Derrière les noms ronflants comme Sarkozy, Fillon, Cahuzac, on retrouve aussi une longue cohorte d’élus locaux tombés au champ d’honneur judiciaire : Alain Carignon, Michel Mouillot, Léon Bertrand, Georges Tron… ou encore Jacques Médecin, dont la chute fut aussi spectaculaire que sa longévité politique – une longévité qui rappelle celle de certains dirigeants africains.
Mais l’arrière‑cour de la République ne se limite pas aux grandes figures. Chaque canton, chaque commune, semble avoir son lot de batailles juridiques. De Metz à Roubaix, en passant par Canteleu, des élus comme Dominique Gros ou Mélanie Boulanger ont été traînés devant la justice, souvent à la suite de délations politiques savamment orchestrées. La plupart d’entre eux ont été relaxés. Comme on le voit trop souvent à Ouagadougou ou Douala, l’opinion avait déjà tranché.
L’affaire Asnières : mode d’emploi d’une stratégie toxique
Le cas emblématique reste celui de Manuel Aeschlimann, ancien maire d’Asnières. Entre 2007 et 2010, l’élu a été la cible d’un véritable bombardement judiciaire, déclenché par ses opposants. Au menu : accusations de fichage ethnique, gestion douteuse de marchés publics, utilisation litigieuse de fonds parlementaires… Tout y passe.

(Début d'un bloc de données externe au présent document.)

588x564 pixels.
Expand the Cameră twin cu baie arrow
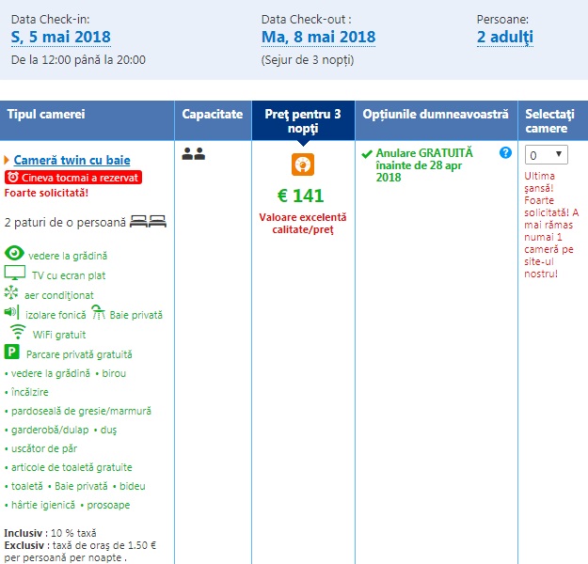point(8,160)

Verdict ? Aucune infraction retenue. Tout classé sans suite. Mais le mal est fait : l’image est écornée, la carrière impactée. Un classique désormais. Car l’objectif n’est plus toujours la condamnation, mais le soupçon. Susciter l’enquête, provoquer la Une, salir sans preuve.

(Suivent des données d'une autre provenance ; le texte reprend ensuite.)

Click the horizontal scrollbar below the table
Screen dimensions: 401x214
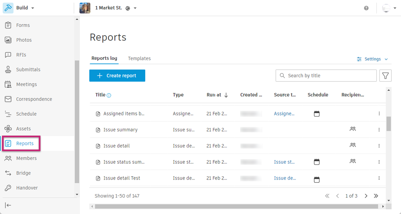(236, 206)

Et si l’Afrique faisait pareil ?
Le parallèle avec certains pays africains saute aux yeux. À Kinshasa, Libreville ou Ouagadougou, les oppositions dénoncent souvent des poursuites « politiques ». En France ? Même recette. Mais avec un vernis légaliste. La justice n’y est pas toujours instrument de vérité, mais arme tactique.

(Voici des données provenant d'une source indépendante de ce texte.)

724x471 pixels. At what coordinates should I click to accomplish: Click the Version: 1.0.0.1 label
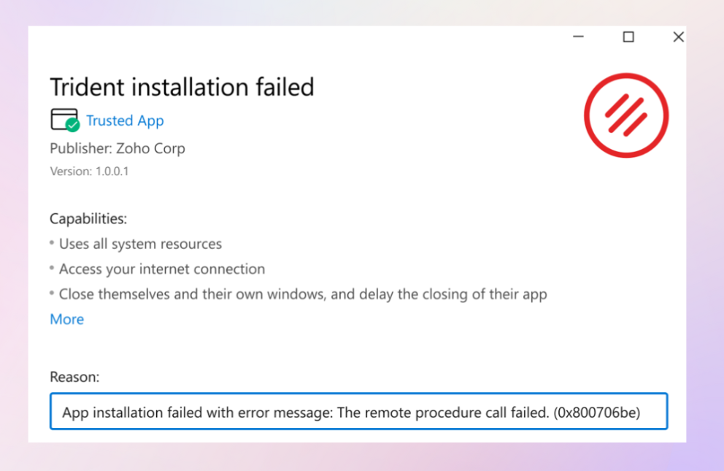click(x=89, y=172)
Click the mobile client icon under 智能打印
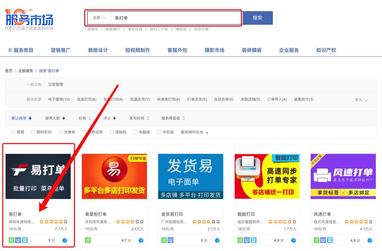This screenshot has width=382, height=251. (253, 240)
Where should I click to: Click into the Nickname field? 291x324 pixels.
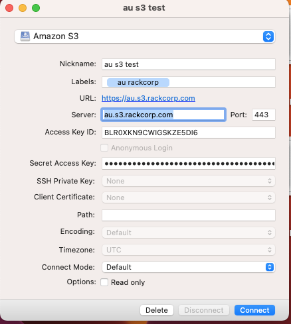(189, 64)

La France, si prompte à dénoncer les dérives démocratiques africaines, montre ici une fragilité démocratique que les citoyens de Kigali ou Conakry reconnaîtront aisément. Des campagnes locales transformées en batailles judiciaires. Des opposants disqualifiés à coups de rumeurs. Des juges pris au piège d’une instrumentalisation politique subtile, mais bien réelle.
La grande différence ? En Afrique, la France appelle ça une atteinte à la démocratie. Chez elle, on parle de l’expression d’une démocratie mature.
Une leçon à double tranchant
Ce constat invite à la modestie. L’Afrique n’a pas le monopole du clientélisme, du soupçon ou de la corruption. La France non plus. Mais à l’heure où l’Europe prétend régenter l’intégrité électorale à coups d’observateurs et de conditionnalités budgétaires, les chiffres de sa propre démocratie locale devraient inciter à un peu plus de retenue.
Car quand près de 6 000 élus locaux passent par la case tribunal, ce n’est plus un incident : c’est un système.
Et si, finalement, la meilleure leçon de démocratie que la France pouvait donner à l’Afrique, c’était de commencer par s’appliquer à elle‑même les standards internationaux qu’elle exige des autres ?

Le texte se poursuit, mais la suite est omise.